Visti il ricorso in appello e i relativi allegati;
Visto l’atto di costituzione in giudizio del Comune di Napoli;
Viste
le memorie prodotte dagli appellanti (in data 18 giugno 2013) e dal
Comune di Napoli (in date 20 giugno 2005 e 22 gennaio 2013) a sostegno
delle rispettive difese;
Vista l’ordinanza di
questa Sezione nr. 2937 del 21 giugno 2005, con la quale è stata
parzialmente accolta la domanda di sospensione dell’esecuzione della
sentenza impugnata;
Visti tutti gli atti della causa;
Relatore, all’udienza pubblica del giorno 15 aprile 2014, il Consigliere Raffaele Greco;
Uditi
l’avv. Luigi M. D’Angiolella, su delega dell’avv. Abbamonte, per gli
appellanti e l’avv. Gabriele Pafundi, su delega dell’avv. Ricci, per il
Comune di Napoli;
Ritenuto e considerato in fatto e diritto quanto segue.
FATTO
I
signori Margherita Manco, Maria Grazia Cerrone, Anna Cerrone, Gennaro
Cerrone e Giovanni Cerrone, anche quali procuratori generali della
signora Adriana Cerrone, hanno impugnato, chiedendone la riforma previa
sospensione dell’esecuzione, la sentenza con la quale il T.A.R. della
Campania ha respinto il ricorso da loro proposto, nella qualità di eredi
legittimi del signor Antonio Cerrone, avverso i provvedimenti con cui
il Comune di Napoli ha disposto la demolizione ad horas di opere
edili realizzate dal predetto signor Antonio Cerrone su un’area di sua
proprietà, ha ingiunto la sospensione dei lavori e successivamente ha
disposto e ingiunto il recupero delle spese sostenute per l’eseguita
demolizione.
L’appello è stato affidato ai seguenti motivi:
1)
sviamento di potere (essendo l’intervento demolitorio eseguito dal
Comune una ritorsione per un precedente giudizio vittoriosamente
intentato nei suoi confronti dinanzi al Tribunale di Napoli);
2) error in judicando; violazione
dell’art. 7 della legge 7 agosto 1990, nr. 241; eccesso di potere;
travisamento dei fatti e violazione dell’art. 4 della legge 28 febbraio
1985, nr. 47; violazione dell’art. 32 della legge 17 agosto 1942, nr.

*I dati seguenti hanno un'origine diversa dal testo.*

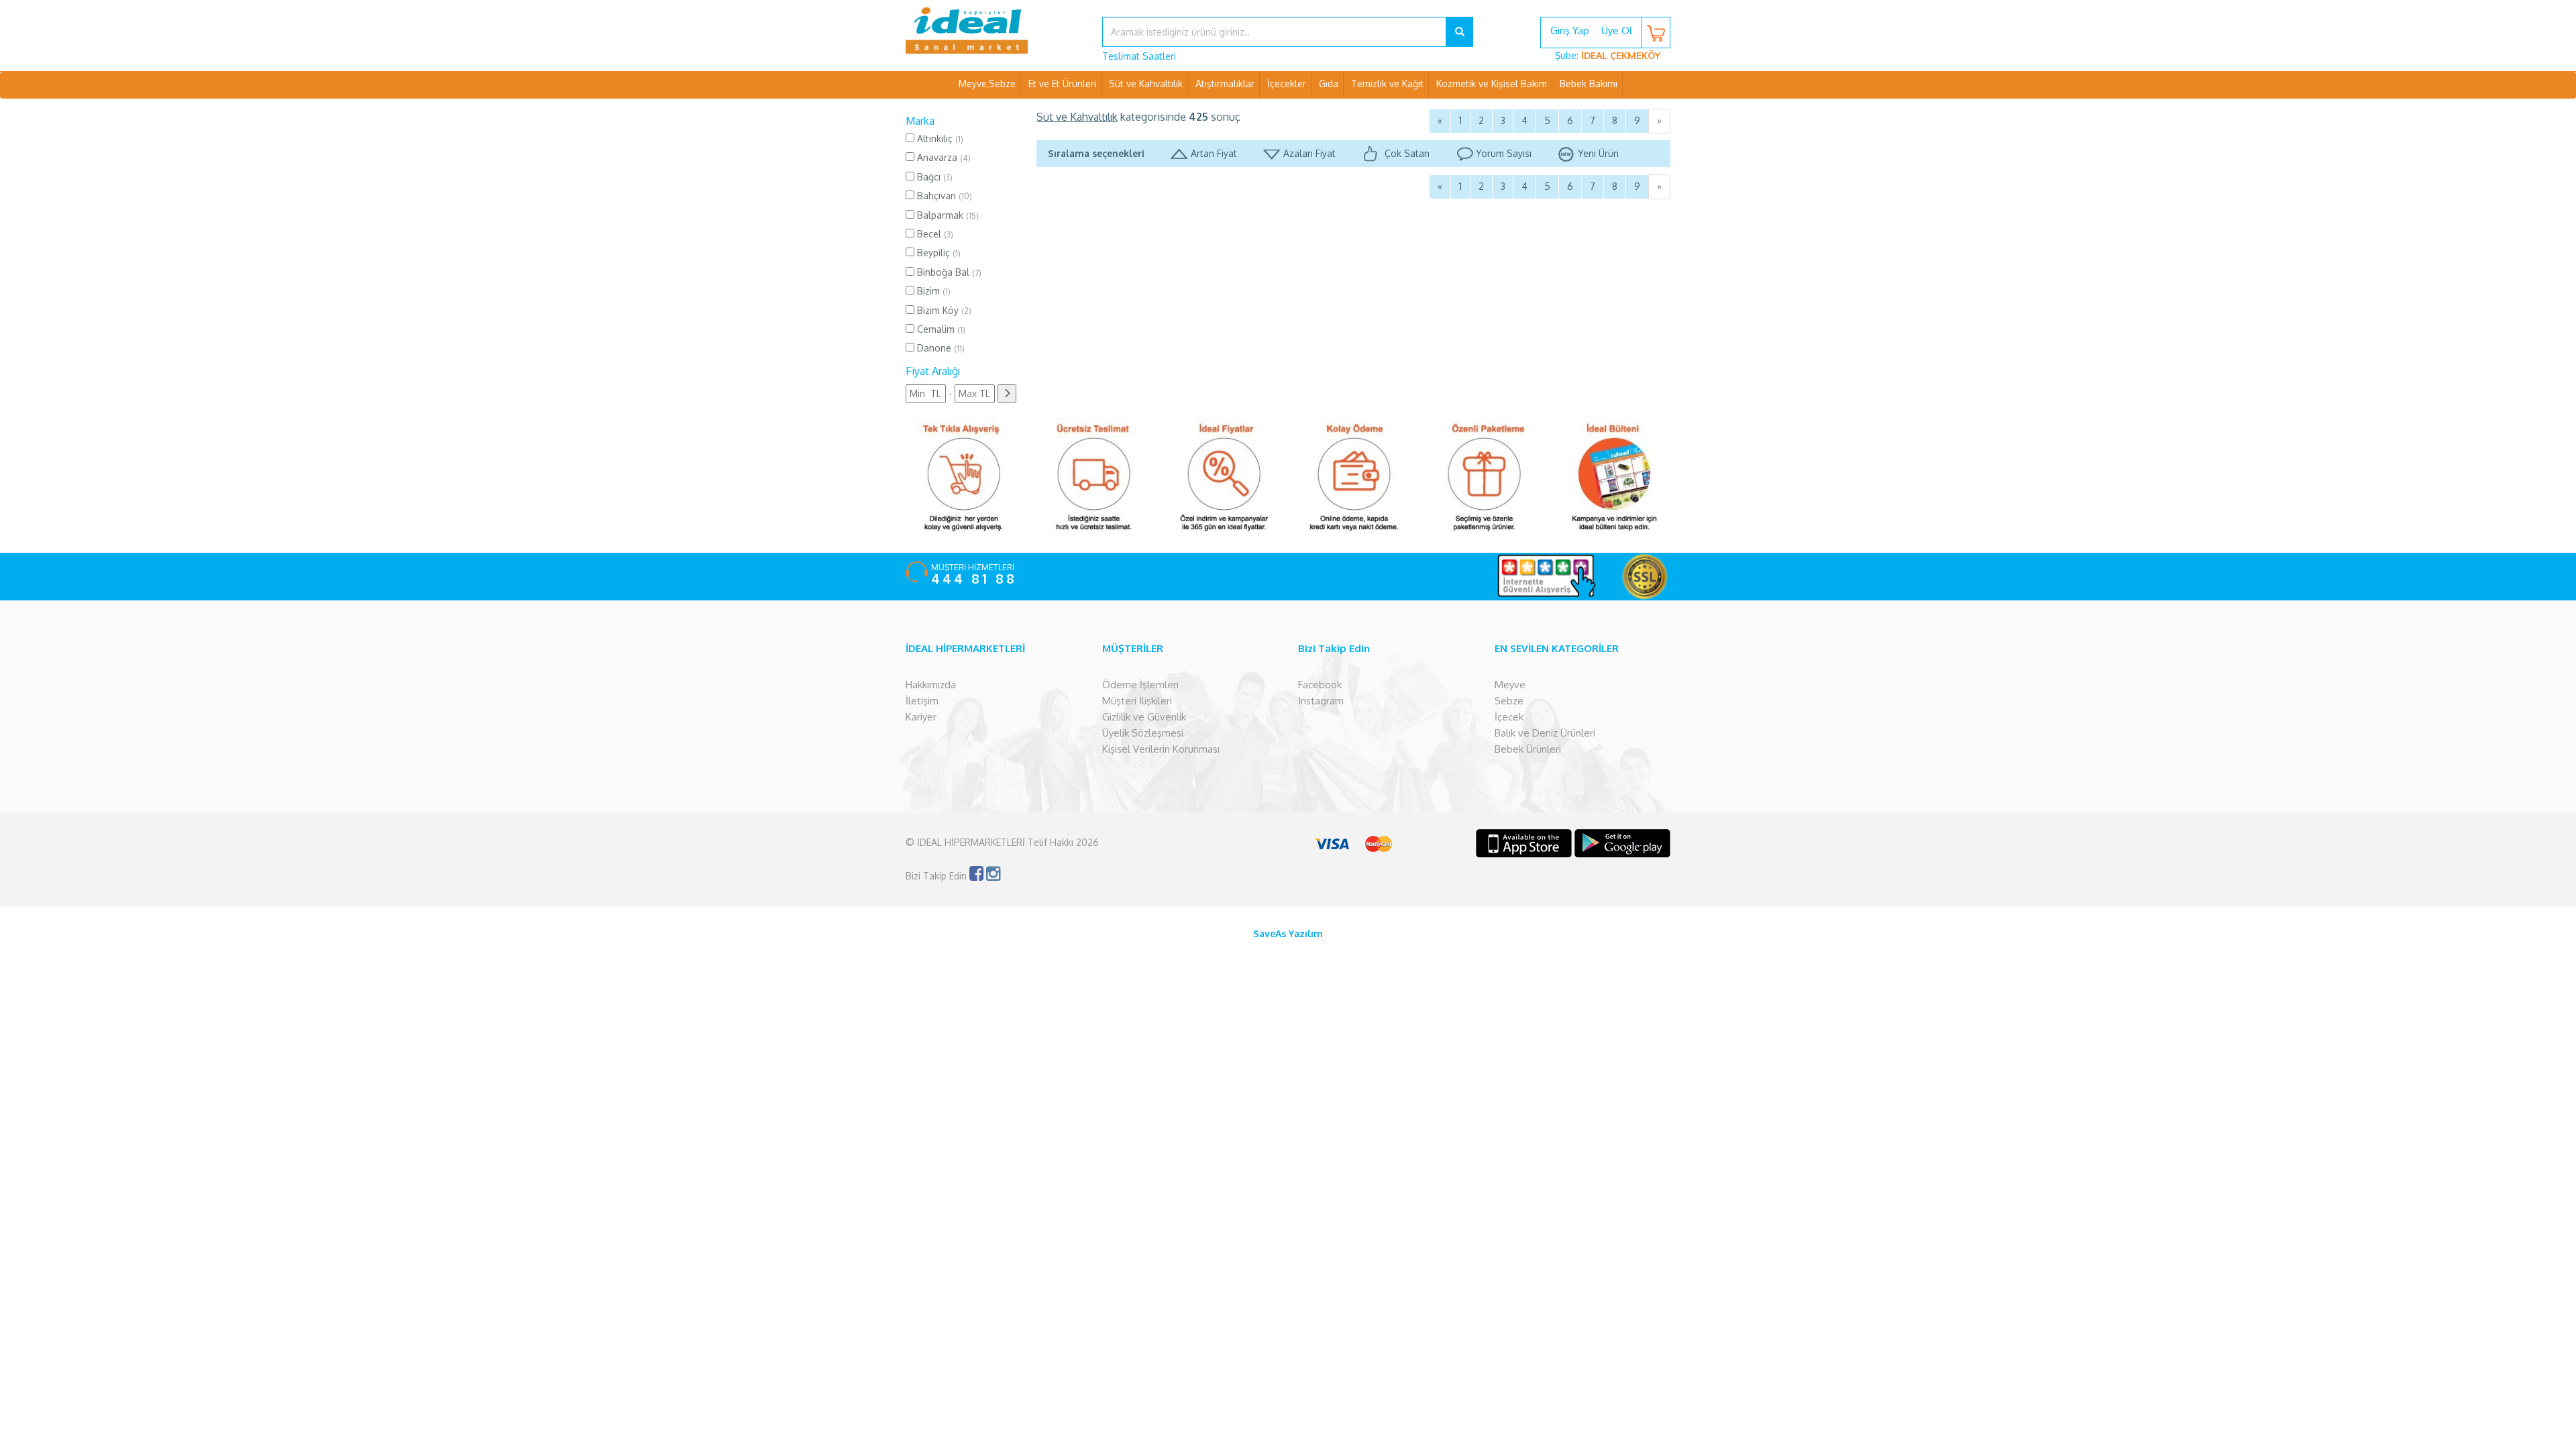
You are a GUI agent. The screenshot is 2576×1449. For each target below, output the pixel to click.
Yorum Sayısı (1504, 153)
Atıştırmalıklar (1224, 83)
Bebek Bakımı (1588, 83)
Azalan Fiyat (1309, 153)
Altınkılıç (938, 138)
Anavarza (942, 157)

1150, e s.m.i. (in relazione alle anomale modalità della notificazione
dell’ingiunzione a demolire, avvenuta dopo l’esecuzione dell’intervento
di riduzione in pristino);
3) error in judicando per
mancata valutazione del principio del bilanciamento degli interessi (in
relazione alla mancata ponderazione delle ragioni per cui era stato
eseguito l’intervento edilizio in contestazione, legate alla necessità
di contenimento di fenomeni franosi, nonché alla reiezione delle censure
articolate avverso le modalità di affidamento ed esecuzione
dell’intervento demolitorio).
Inoltre, parte appellante ha riproposto come segue i motivi d’impugnazione di primo grado non esaminati dal T.A.R.:
- violazione e falsa applicazione degli artt. 3 e 7 della legge nr. 241 del 1990; difetto di motivazione;
-
violazione e falsa applicazione della legge nr. 47 del 1985 e
successive modifiche; eccesso di potere; errore sui presupposti e
travisamento dei fatti; contraddittorietà; mancata comparazione tra
l’interesse pubblico e quello privato; illogicità manifesta; violazione
dell’art. 97 Cost.;
- violazione dell’art. 27 della
legge nr. 47 del 1985; illegittimità della delibera della G.M.;
incompetenza assoluta della Giunta a sanare debiti fuori bilancio;
illegittimità dell’affidamento dell’incarico a trattativa privata;
eccesso di potere; sviamento di potere; violazione dei principi di buona
amministrazione (art. 97 Cost.).
Si è costituito
il Comune di Napoli, replicando analiticamente alle doglianze di parte
appellante e chiedendo la reiezione dell’appello e dell’istanza
cautelare.
All’esito della camera di consiglio del
21 giugno 2005, questa Sezione ha accolto in parte l’istanza di
sospensiva formulata in una col ricorso in appello.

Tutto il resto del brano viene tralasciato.